Integrated cellular and gene interaction modelling of pattern formation

Abstract

Cellular behaviour depends on and also modifies protein concentration and activity. An integrated cellular and gene interaction model is proposed to reveal this relationship. In this model, protein activity varies spatiotemporally with cellular location, gene interaction, and diffusion. In the meanwhile, cellular behaviour can vary spatially, driven by cell-cell signalling and inhomogeneous protein distribution across cells. This model integrates two components. The first component adopts a variation of the reaction-diffusion mechanism at the gene expression level. The second component is a lattice cellular model based on the Differential Adhesion Hypothesis (DAH) for cell sorting at the cellular level. Cell sorting and tumour invasion were simulated to illustrate the model. This model approximates cellular pattern formation more closely than existing models based on cell density.

Figure 1

The system diagram of the integrated cellular and molecular model. The model includes the cellular and molecular subsystems. The two subsystems communicate via protein gradients and cellular spatial distribution. Within the cellular subsystem, cell movement is driven by adhesion. Within the molecular subsystem, gene regulation maintains protein dynamics.

Figure 2

Cellular pattern formation based on differential adhesion hypothesis. Black and red dots represent two types of cell.

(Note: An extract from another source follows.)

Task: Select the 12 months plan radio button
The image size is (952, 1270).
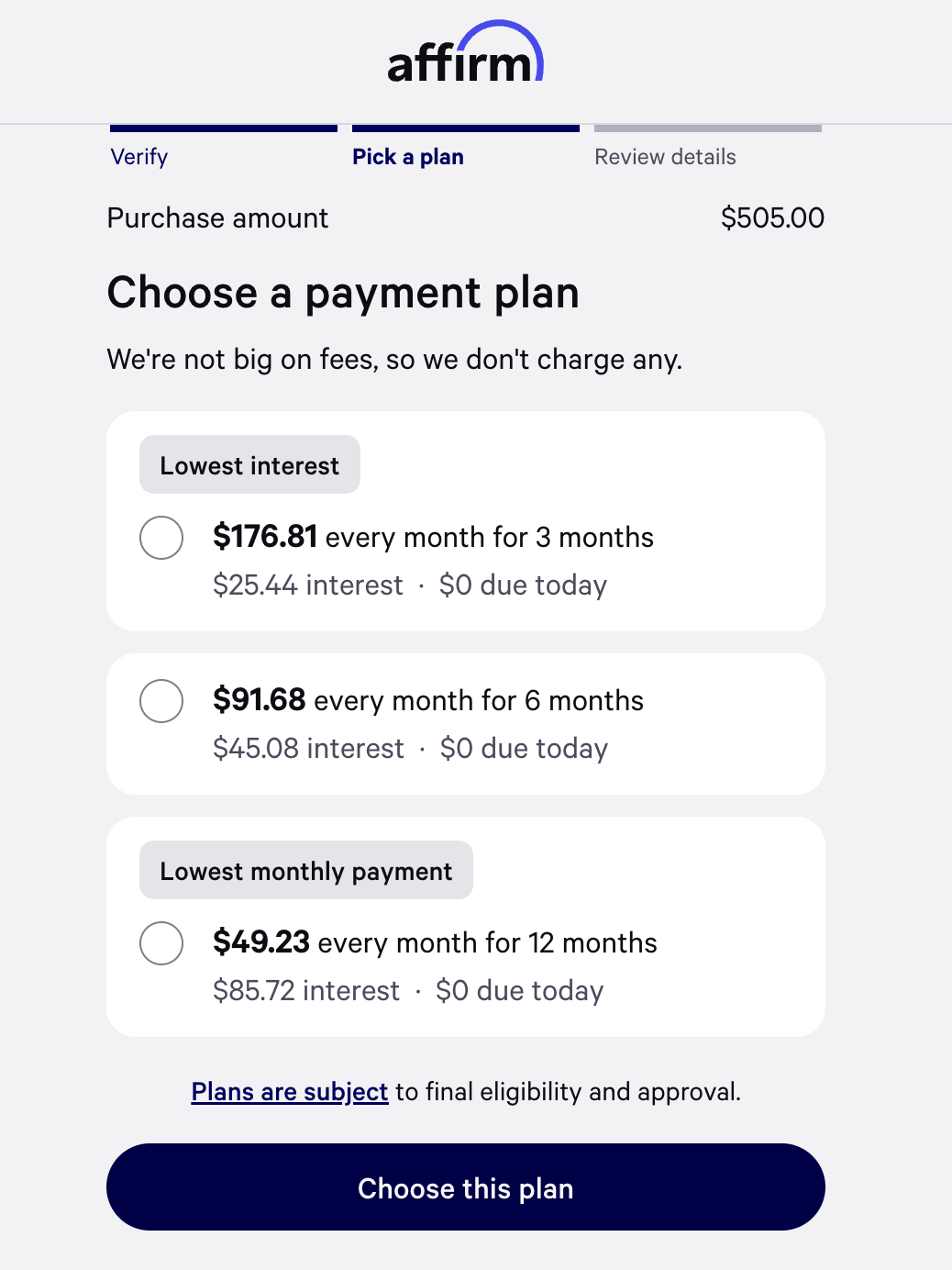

Blue dots represent the medium. (a) Initial random distribution (b) Intermixing (c) Layer (d) Separate and (e) Partial closure.

Figure 3

Mimicking stripe pattern development in the fruit fly embryo due to inhibitory gene interactions without cellular information. The following parameters are used in generating the patterns: σ=1, d₁= 0.005, d₂=0.003, d₃=0.001, χ = 0.005, h_i = 0, m = -20 (inhibition coefficient). (a) Expression pattern of the inhibited target gene is represented by light blue – the more concentrated the darker. (b) Temporal expression of the regulator gene over time in the embryo is shown in maroon.

Figure 4

Pattern formation due to both inhibitory gene interaction at the expression level and cell sorting at the cellular level. The following parameters were used in generating the patterns: σ=1, d₁=0.005, d₂=0.003, d₃=0.001, χ=0.005, h_i=0, m=-20 (inhibition coefficient).

Figure 5

Cellular patterns under fixed-adhesion conditions solely due to DAH between tumor cells and ECM cells. Black dots represent tumor cells. Red ones represent extracellular matrix. (a) Initial configuration, (b) Intermixing patterns, after 250 time steps, and (c) Layer patterns, after 250 time steps.

Figure 6

Cellular patterns of tumor invasion. Black dots represent tumor cells. Red ones represent extracellular matrix. (a) Initial configuration (b) Finger-like extensions (in white circles) after 200 time steps, and (c) Invasive front (in white oval) after 450 time steps.